The Flatout intake gasket had just spray high tack and silicone. It compressed really well and pulled off really easily, but looks like it might've delaminated in a few areas and leaked oil. I had to open up the cuts a little because they were smaller than the head's ports. Maybe that did it in? Also on the runs I had noted #1, #7 and #8 spark plugs had heavy carbon build up while all the rest looked nearly new. I assumed just those were running really rich at idle due to poor fuel distribution due to wonky carb. After looking at the gasket, it might've been a bit of oil pulling in. Certainly nothing like before I had the intake milled, and the ports in the head didn't look very oily. But that's the guess now. Switched to Cometic intake gaskets. Also have a plain set of (I think) SCE's. Might be Mr Gaskets. Standard stuff, at least.
The reinstall went pretty smooth. Shaun had the stellar observation that cutting part of the tube off the Lokar dipstick makes installation *much* easier. And since I have my special Stick Guide (tm)(pat pend), the tube isn't important. After wrangling with the headers, I found that it was pretty easy to install the dipstick after the header is mounted.
In other news, Shaun replaced all the major seals on the tranny, and it's no longer leaking! I also got a new yoke as the old was had a deep wear ring in it. And I learned that installing u-joints isn't as easy as one would hope. I might've messed them up as they were somewhat stiff after installation.
A new carb core came in and I cleaned it up and tossed it in. Need to start all over on calibration as it acts completely different than the other three. But I seem to be a lot closer everywhere except idle. Idle is crazy lean (16:1 or leaner) and won't fatten up. Once I'm certain there are no other air leaks and nothing else can be done, I'll start modifying the idle tubes more. Currently at 0.037". I experimented with tapping the collars for primary blade screws so they're easier to remove (and maybe without destroying them!) but that had mixed success.
When I fired it up there was a *terrible* racket. I let it run for a few minutes trying to figure it out, immediately thinking I must've forgotten to torque a rod cap or something. I just messed up the adjustment of one rocker - it was several turns loose. It got banged around, but there was no damage to the pushrod or rocker! These fancy Comp pushrods are good stuff.
There seemed to be some air leaks along the top of the intake. I haven't checked plugs for oil yet.

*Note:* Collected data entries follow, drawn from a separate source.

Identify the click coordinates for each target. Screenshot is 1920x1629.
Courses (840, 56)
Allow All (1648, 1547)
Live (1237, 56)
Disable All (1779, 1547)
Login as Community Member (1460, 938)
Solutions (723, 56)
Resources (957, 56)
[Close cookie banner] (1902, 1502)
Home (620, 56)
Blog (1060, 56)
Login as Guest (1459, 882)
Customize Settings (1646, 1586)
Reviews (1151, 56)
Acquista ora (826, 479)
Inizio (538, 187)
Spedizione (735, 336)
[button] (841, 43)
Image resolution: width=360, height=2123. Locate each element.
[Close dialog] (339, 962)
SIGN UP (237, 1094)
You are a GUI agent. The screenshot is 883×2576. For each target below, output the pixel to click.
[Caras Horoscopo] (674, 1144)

Still have some pinging when lugging it. Less pronounced, but still there. I have the vacuum advance back to 4 turns, haven't gone all the way out to see if that takes care of it. It's mostly around 2200 RPM, so I might need to use a smaller advance bushing, lower the initial and use heavier springs. So many variables...
This week's humorous problems:
The water temp sensor adapter snapped in half:
The solution!:
The tranny caught the shifter cable on the way in and ripped it apart:
For now I'm just shifting by grabbing the column and twisting. Good thing this one still has the backdrive!
After some heavy reading, I bought one of the Shiftworks conversion kits (a pre-buy, since I plan on going to a 200r4 eventually!) with their cable, and also bought a genuine GM cable. I have no idea if the GM one will actually work, as I never could find a good reference for Cutlass cable part numbers. It's the Chevelle cable, so hopefully it's close enough. In any case, I hope it'll just be my backup cable.
The new Accel coil and dizzy came a couple weeks ago. It's a very nice unit. Only bushings - no bearings - for the shaft, and a true magnetic pickup - not hall effect. The module is interesting. Looks like one tiny 8 or 10 pin surface mount chip for the controller and a very large FET that has a large heatsink that has thermal paste to the housing. Looks like a solid design. The module can also be bypassed so it's just a mag trigger for a CD box. Wonder if that would impact the pinging.... It's a tough balance getting the loads of initial timing the engine wants to idle and still not detonate.